Al efecto es bueno recordar que son México y Cuba los únicos países americanos capaces de exhibir una escuela plástica propia nacida de sus raíces ancestrales y acomodada a su realidad histórica.

De los muralistas mexicanos, Orozco el filósofo, Siqueiros el revolucionario y Ribera, el folklorista histórico, AMIGHETTI experimenta la presión de este último en mayor grado. Tamayo en cambio, el eslabón entre el presente y el pasado, no ejerce ninguna influencia en él. Esto de las influencias es no sólo natural sino necesario. Picasso decía que en nuestra época es difícil encontrar a alguien que no sufra influencias de alguien ya que éstas o el aprovechamiento de los descubrimientos es lo que constituye en suma el progreso, que lo que importa no es influenciarse, sino influenciarse bien.

El arte de AMIGHETTI es limpio y sencillo, acusa una personalidad exacerbada y sensible, un poco literaria a veces pero no intelectual. Su dibujo de finísima y objetiva caligrafía recuerda los mejores pintores japoneses; Utamaro, Hokusay y hasta Fujita el japonés parisino. Su pintura es sobria, de leve modelado y atemperado colorido como conviene a la pintura mural, aún sus últimas producciones francamente surrealistas o expresionistas.

De México trae también AMIGHETTI su pasión y maestría en el grabado en madera, hasta el punto de definirlo como el primero y el mejor de los grabados costarricenses, así como del Japón la delicadeza sutil de sus acuarelas. A cada paso, en el dibujo, en la madera, en el aguafuerte o la pintura sus obras dan fe de una íntima vivencia, auténtica y superior. De Centroamérica, de Suraméríca, de México trae el mismo bagaje documental inconfundible de su pasión por la tierra y su color a través de los hombres. Va a los Estados Unidos, vive en Thaos y vuelve trayendo un puñado de grabados y dos libros. Es una vida dedicada cada vez con mayor júbilo y ahínco al arte. Se perfecciona, se purifica y sus grabados en madera alcanzan categoría de obras maestras. Está tan unida su obra a su vida toda, es tan consubstancial con el hombre, que a la pregunta de ¿Cómo es Paco Amighetti? , yo contestaría: como su obra, pulcro, fino, delicado, sin estridencias ni rencores, con la carne abierta como una llaga viva a la emoción y al mensaje plástico y viviente de la naturaleza.

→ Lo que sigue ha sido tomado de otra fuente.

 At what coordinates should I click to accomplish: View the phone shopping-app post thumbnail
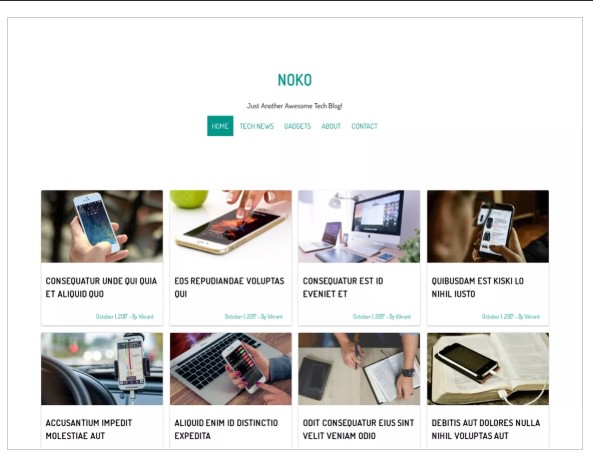click(x=488, y=226)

Pocos creo yo han logrado penetrar tan certeramente en la dulce humildad de nuestros campesinos viejos, en el recoleto recogimiento sin dolor y sin prisa de las calles provincianas, en la mansa penumbra de nuestras iglesias sin oro ni opulencia. Con Teodorico Quirós, AMIGHETTI es el más fiel y entrañable de los pintores costarricenses y cuando se llega a esta luminosa cima el arte se torna universal y permanente como lo es la huella de hombre sobre el polvo. FRANCISCO AMIGHETTI pinta con la tierra, habla con la voz de los hombres y las cosas, es un verdadero místico sin claudicaciones ni arrepentimientos, encarna una de las más hermosas páginas del arte costarricense.